The Hermeneutics Argument
Dr. Morales employs hermeneutical analysis to show that the Rg Veda sentence ‘ekam sad vipra bahudha vadanti’ is an ontological statement and not an epistemological or soteriological statement. While we agree with Dr. Morales that the Rg Veda sentence in question is an ontological assertion, we are bound to point out that the argument he employs only demonstrates this much and nothing more. It does not prove that Hinduism never had a universal vision. Let us examine the argument:
The point of this verse is the ontological unity and integrity of the Absolute, that God is one…despite the fact that this Absolute may have multiple names. The statement ekam sad vipra bahudha vadanti is an ontological statement with God as subject, not an epistemological statement with wise-ones as subjects, or a soteriological statement with the means of liberation as the subject. Indeed, multiple paths of liberation are not even mentioned in the original Sanskrit of this verse at all, leaving even less reason for anyone to misinterpret this as a verse somehow supporting Radical Universalism from a soteriological perspective. In summation, this verse is not talking about multiple paths for achieving liberation (since it does not even mention "paths"). It is not talking about various means of knowing God. Rather, it is a straightforward ontological statement commenting upon the unitive nature of the Absolute, that God is one. Thus, "God is one, despite sages calling it by various names".

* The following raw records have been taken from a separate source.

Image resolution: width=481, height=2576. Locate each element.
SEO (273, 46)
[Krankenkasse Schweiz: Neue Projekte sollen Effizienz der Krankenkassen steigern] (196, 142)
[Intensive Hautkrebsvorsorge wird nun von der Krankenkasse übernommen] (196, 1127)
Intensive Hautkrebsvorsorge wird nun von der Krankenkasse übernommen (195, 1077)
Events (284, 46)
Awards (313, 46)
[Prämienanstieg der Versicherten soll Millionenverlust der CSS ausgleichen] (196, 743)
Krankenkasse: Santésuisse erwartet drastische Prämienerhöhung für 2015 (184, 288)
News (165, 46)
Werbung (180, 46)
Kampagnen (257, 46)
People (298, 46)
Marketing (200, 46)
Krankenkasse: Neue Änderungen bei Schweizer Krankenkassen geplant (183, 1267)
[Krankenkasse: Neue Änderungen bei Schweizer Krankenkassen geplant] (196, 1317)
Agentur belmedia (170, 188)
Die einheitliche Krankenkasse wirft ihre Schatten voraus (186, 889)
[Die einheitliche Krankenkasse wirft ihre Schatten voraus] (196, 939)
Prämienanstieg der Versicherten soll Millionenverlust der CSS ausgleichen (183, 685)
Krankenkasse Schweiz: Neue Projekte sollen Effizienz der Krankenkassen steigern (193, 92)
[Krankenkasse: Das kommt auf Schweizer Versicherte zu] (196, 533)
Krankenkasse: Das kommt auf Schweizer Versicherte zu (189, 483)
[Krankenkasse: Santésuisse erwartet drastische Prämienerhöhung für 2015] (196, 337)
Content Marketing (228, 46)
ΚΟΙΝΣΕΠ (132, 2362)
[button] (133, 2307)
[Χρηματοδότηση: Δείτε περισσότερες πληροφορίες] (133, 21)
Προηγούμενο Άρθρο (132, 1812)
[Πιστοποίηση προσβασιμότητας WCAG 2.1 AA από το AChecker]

In the above analysis, Dr. Morales has merely shown that if there are Hindus that take this Rg Veda sentence as an epistemological or a soteriological statement, then such Hindus are mistaken. He has certainly not demonstrated that the Rg Veda statement fails to apply to the Reality spoken of in other religions. In order to show that the proposition ‘universalism never existed in Hinduism’ is true, it would be necessary to demonstrate that traditional Hinduism never considered the Reality spoken of by other religions as being the One Reality that it speaks about. Now, a Hindu that considers Reality to be unitive would scarce believe that there are different realities or different mountains. Therefore, the only options that remain are: (1) he believes that the reality spoken of by other religions are the same Reality as the Vedic Brahman, or (2) he believes that the reality spoken of by other religions are vacuous concepts. Now the first option would result in universalism. Therefore, in order to prove that universalism never existed in Hinduism, it would be necessary to show that Hinduism considers the reality spoken about by other religions as vacuous concepts. But Dr. Morales does not even attempt to formulate, let alone verify, such a proposition. Therefore, his blithe conclusion that Universalism never existed in Hinduism is based on insufficient logical grounds.